The end of aerospace
by Taylor Dinerman
|The giant aerospace companies are, is essence, defense contractors, with dual-use space divisions.|
Nothing is necessarily wrong with this. A few large unfocused US companies do quite well: GE, United Technologies, and 3M all manage to thrive in spite of their lack of a single core product. It does take extraordinary management and leadership skills to keep these companies prospering, however, and without it they may go the way of the old conglomerates of the 1960s.
For today’s aerospace giants the problem is that while they may be skilled at winning competitions or at teaming with those that do, they seem to lack the ability to inspire young professionals. Extraordinary feats of engineering and technological skill are needed to radically improve things such as access to low Earth orbit (LEO) or in space propulsion. Such breakthroughs will most likely come from the “NewSpace” sector or from university-based researchers.
The problem is not specific to Boeing or Lockheed Martin: they actually compare well to most other industrial dinosaurs such as General Motors or Ford. It’s obvious that huge corporations, run according to sound business principles and subject to everything from the latest Sarbanes Oxley regulations to “grandfathered in” union agreements from the 1940s, are not going to stick their necks out seeking major technological breakthroughs, at least not with their own money.
Over the next decade we should expect that the space divisions of these large firms will become increasingly autonomous. They will develop their own corporate strategies and will take greater control of hiring and promotion. Above all they will be given control of a larger slice of the net profits in order to carry out complex R&D programs and to acquire smaller innovative companies and the extremely valuable intellectual property that goes along with them.
The greatest harm the “aerospace” mentality does to the national interest is in the area of military space doctrine and policy.

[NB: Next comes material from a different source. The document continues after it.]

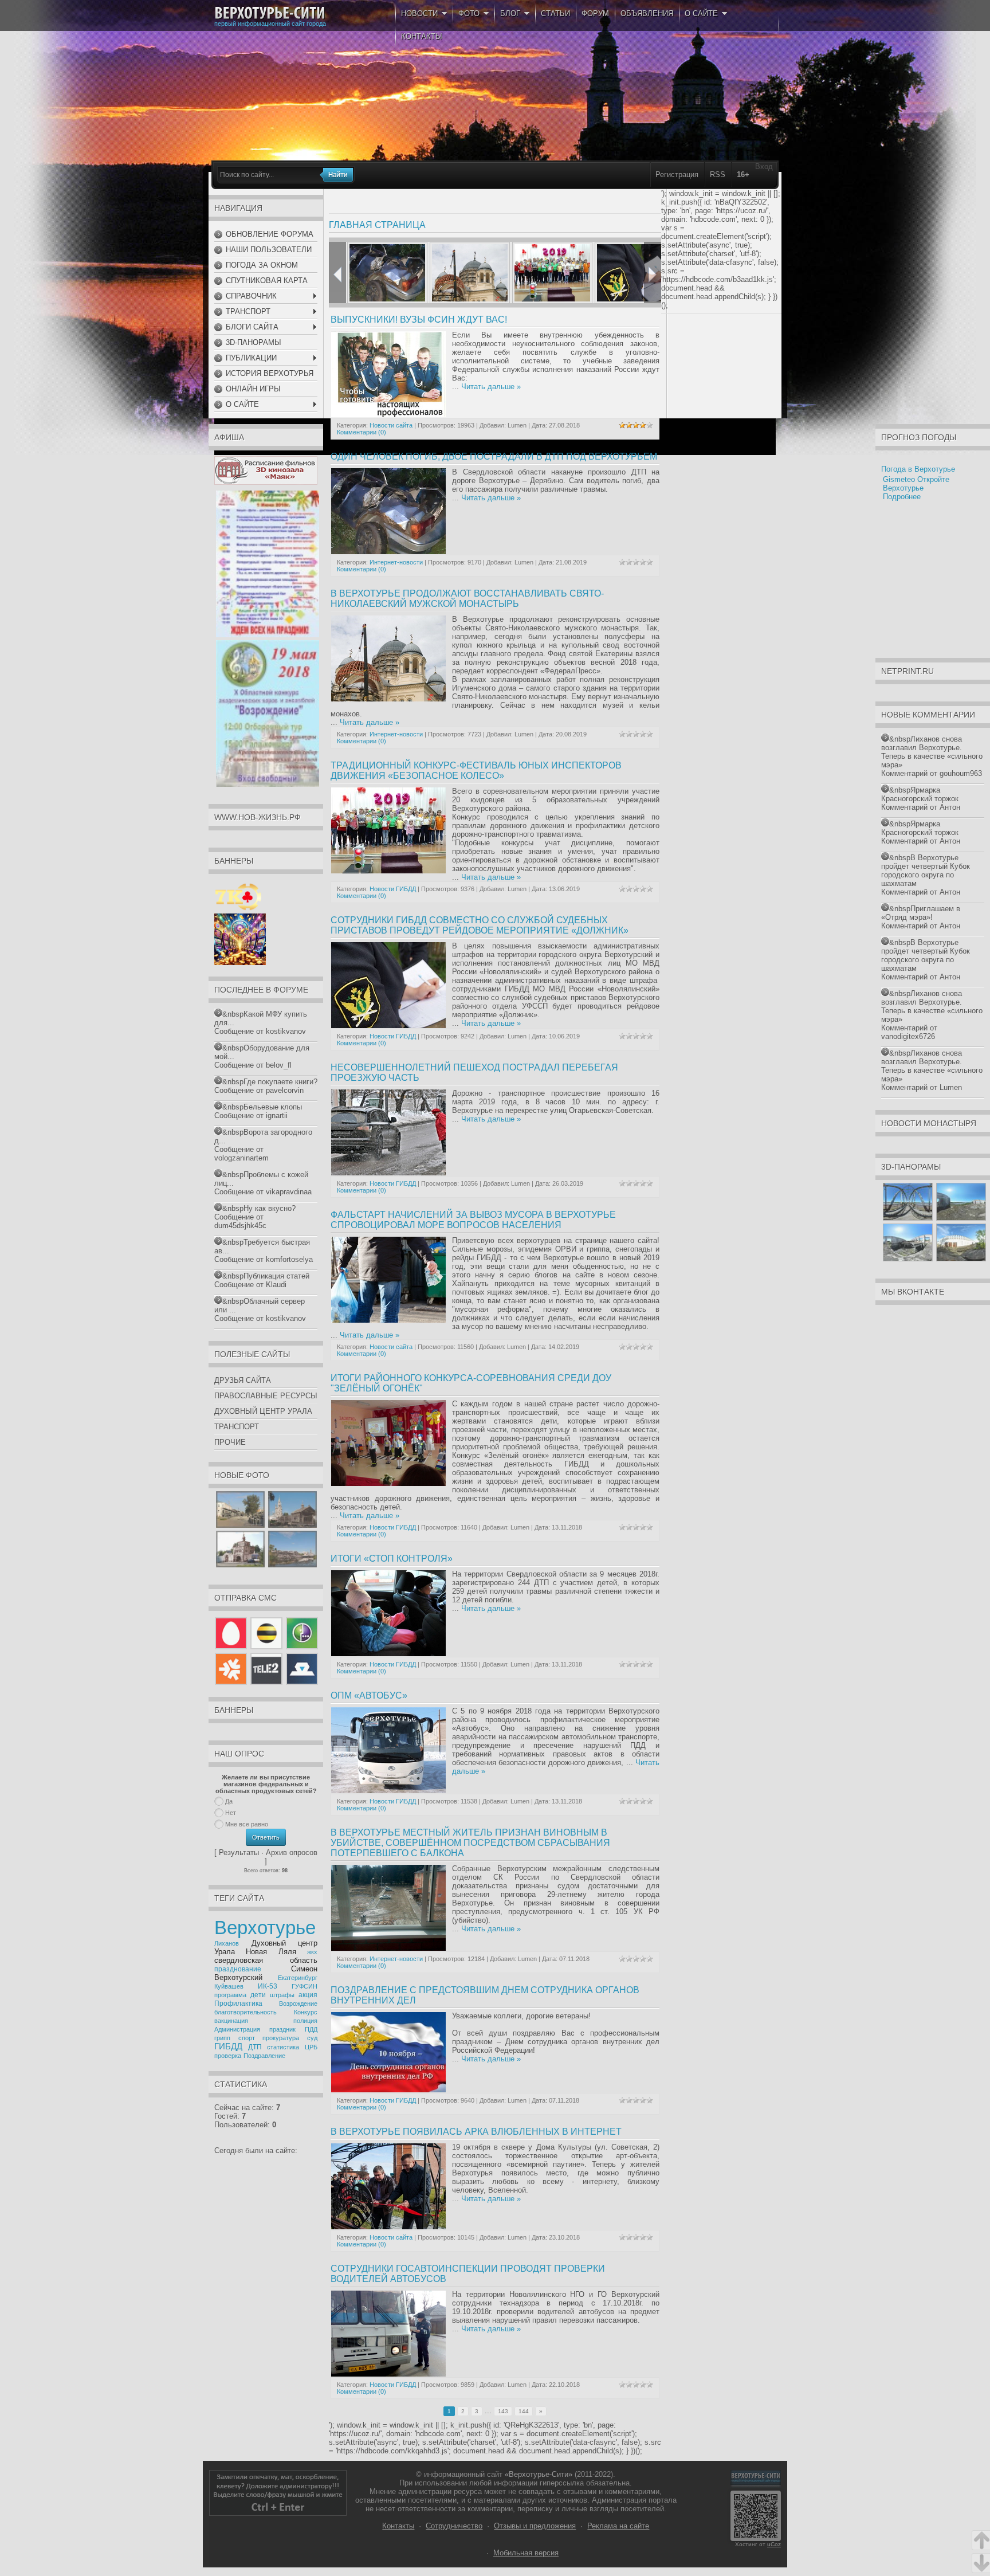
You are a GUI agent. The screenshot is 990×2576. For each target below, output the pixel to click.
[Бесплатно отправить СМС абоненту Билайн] (266, 1649)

This has evolved along lines originally laid out for air warfare and adapted to achieving the tactical, operational and strategic goals of the air campaign. This is most evident in the way that the space forces have been forced to think in terms of separate missile defense, defensive counterspace, and offensive counterspace systems and operations. While having different plans and weapons for use in defending one’s own airfields, infrastructure, and other targets and attacking those of the enemy make good sense, the same model does not necessarily work in space. Satellites and warheads in LEO travel at similar altitudes and velocities. In the near future satellites, like warheads, may have their own sets of decoys, and distinguishing between those decoys and the targets will require the same kinds of surveillance, tracking, and discrimination that an operational missile defense system needs.

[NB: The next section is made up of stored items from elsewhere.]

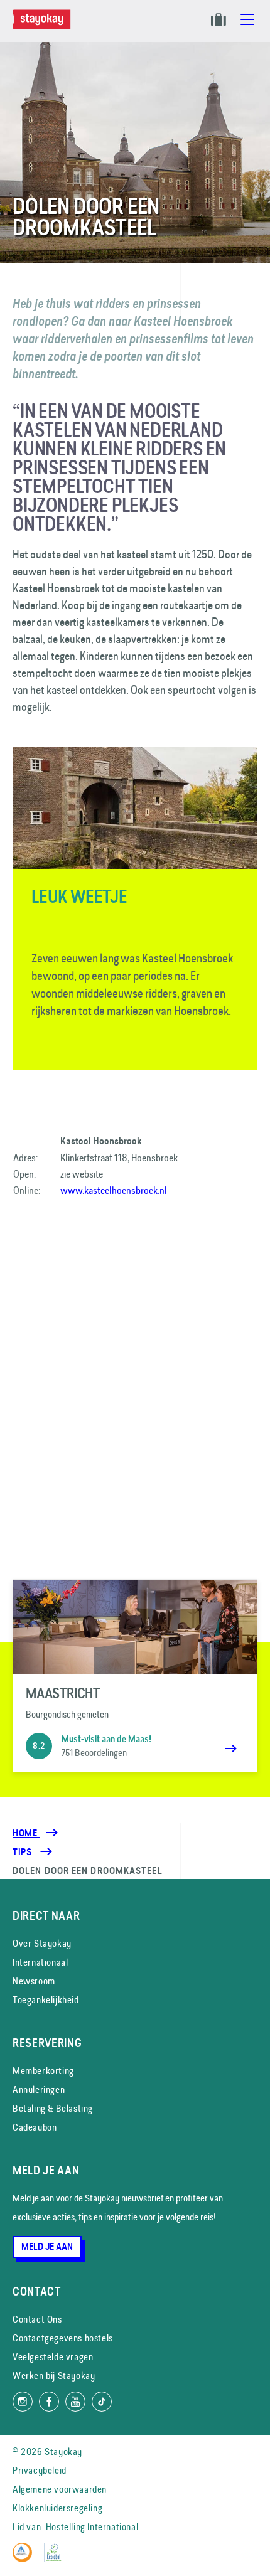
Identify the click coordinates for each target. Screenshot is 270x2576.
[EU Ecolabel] (57, 2558)
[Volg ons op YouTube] (75, 2402)
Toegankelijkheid (46, 1999)
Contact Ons (37, 2319)
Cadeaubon (35, 2127)
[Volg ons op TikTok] (102, 2402)
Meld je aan (47, 2246)
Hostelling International (92, 2526)
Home (26, 1833)
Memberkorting (43, 2070)
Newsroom (34, 1981)
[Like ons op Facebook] (49, 2402)
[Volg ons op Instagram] (23, 2402)
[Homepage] (44, 25)
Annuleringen (39, 2089)
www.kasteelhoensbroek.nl (113, 1190)
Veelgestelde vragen (53, 2356)
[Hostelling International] (25, 2558)
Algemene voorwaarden (60, 2489)
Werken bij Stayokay (54, 2375)
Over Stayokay (42, 1943)
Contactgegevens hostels (63, 2337)
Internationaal (40, 1962)
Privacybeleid (40, 2470)
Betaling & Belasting (53, 2108)
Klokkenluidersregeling (57, 2508)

Warfare in medium and geosynchronous orbits, and beyond, will have different characteristics and challenges from those in LEO. Different parts of this theater of war require different approaches, and the tactics and operational methods used to fight in each area will have to be adapted to the particular environment without reference to an terrestrial template.

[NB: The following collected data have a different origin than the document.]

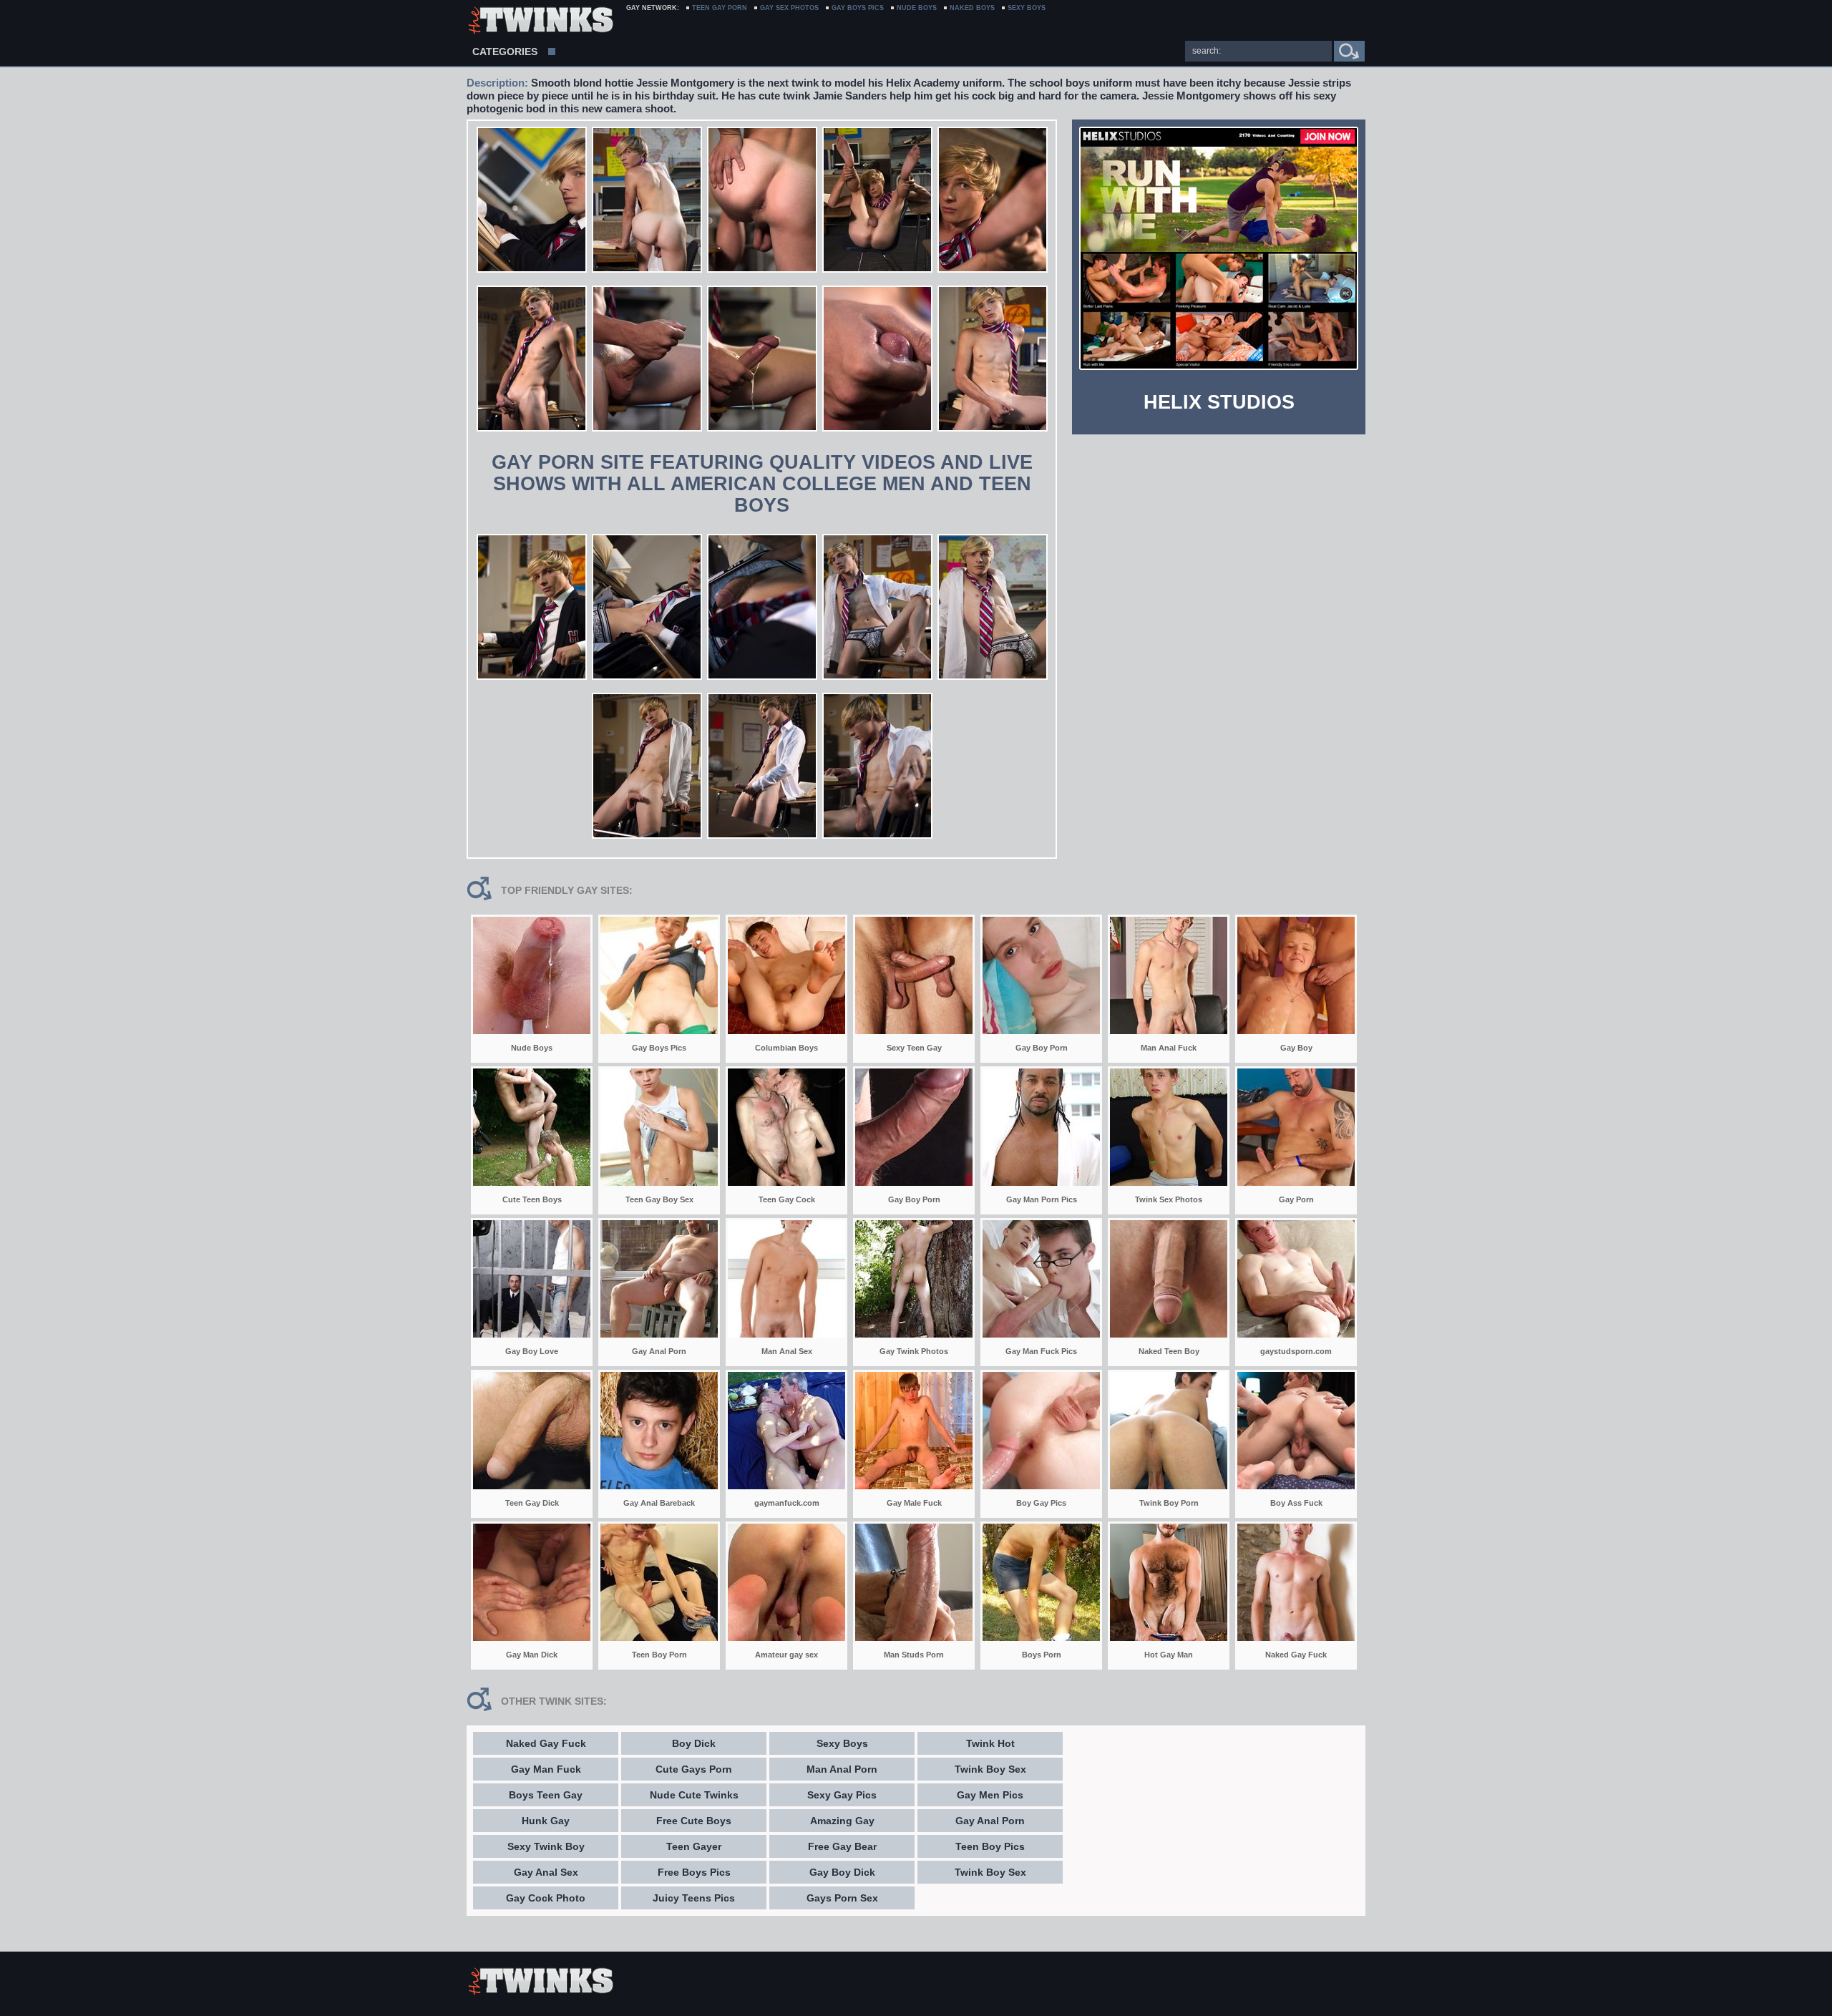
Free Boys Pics (694, 1872)
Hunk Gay (546, 1820)
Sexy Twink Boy (546, 1846)
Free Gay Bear (842, 1846)
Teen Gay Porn (719, 7)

In the 1920s air power theorists often claimed that strategic bombing, all by itself, could win future wars. The Italian Guilo Douhet was one of the most extreme proponents of this view. Since then it has been put to the test, and with the single, questionable exception of the 1999 war between NATO and Serbia over Kosovo, it has never worked.
|US space supremacy is a thing of the past, if indeed it ever existed in the first place.|
No space power advocate has ever made the case that space systems and weapons could, by themselves, win a war. At most they can give the side that has them and uses them as part of an effective strategy a decisive advantage. US space power is an enabling, force-multiplying complex of hardware, software, personnel, and ideas that exists to support the goals of the president and the theater commanders.
US space supremacy is a thing of the past, if indeed it ever existed in the first place. Having a lot of defenseless high-value targets in orbit does not translate into military superiority in the face of any kind of attack. The problem can be remedied, but only by building a new kind of space asset designed to survive in a new realm, full of enemy active measures.
Space power is a national asset that needs dedicated stewardship. The problem will not be solved by recreating the National Space Council chaired by the Vice President or a new government-industry panel. Creating a new space service, though ultimately desirable, will do little to help overcome these difficulties in the short run. What is needed is a set of leaders in government and industry who have the vision and the courage to push for it, to protect it, and to make sure that it is properly used.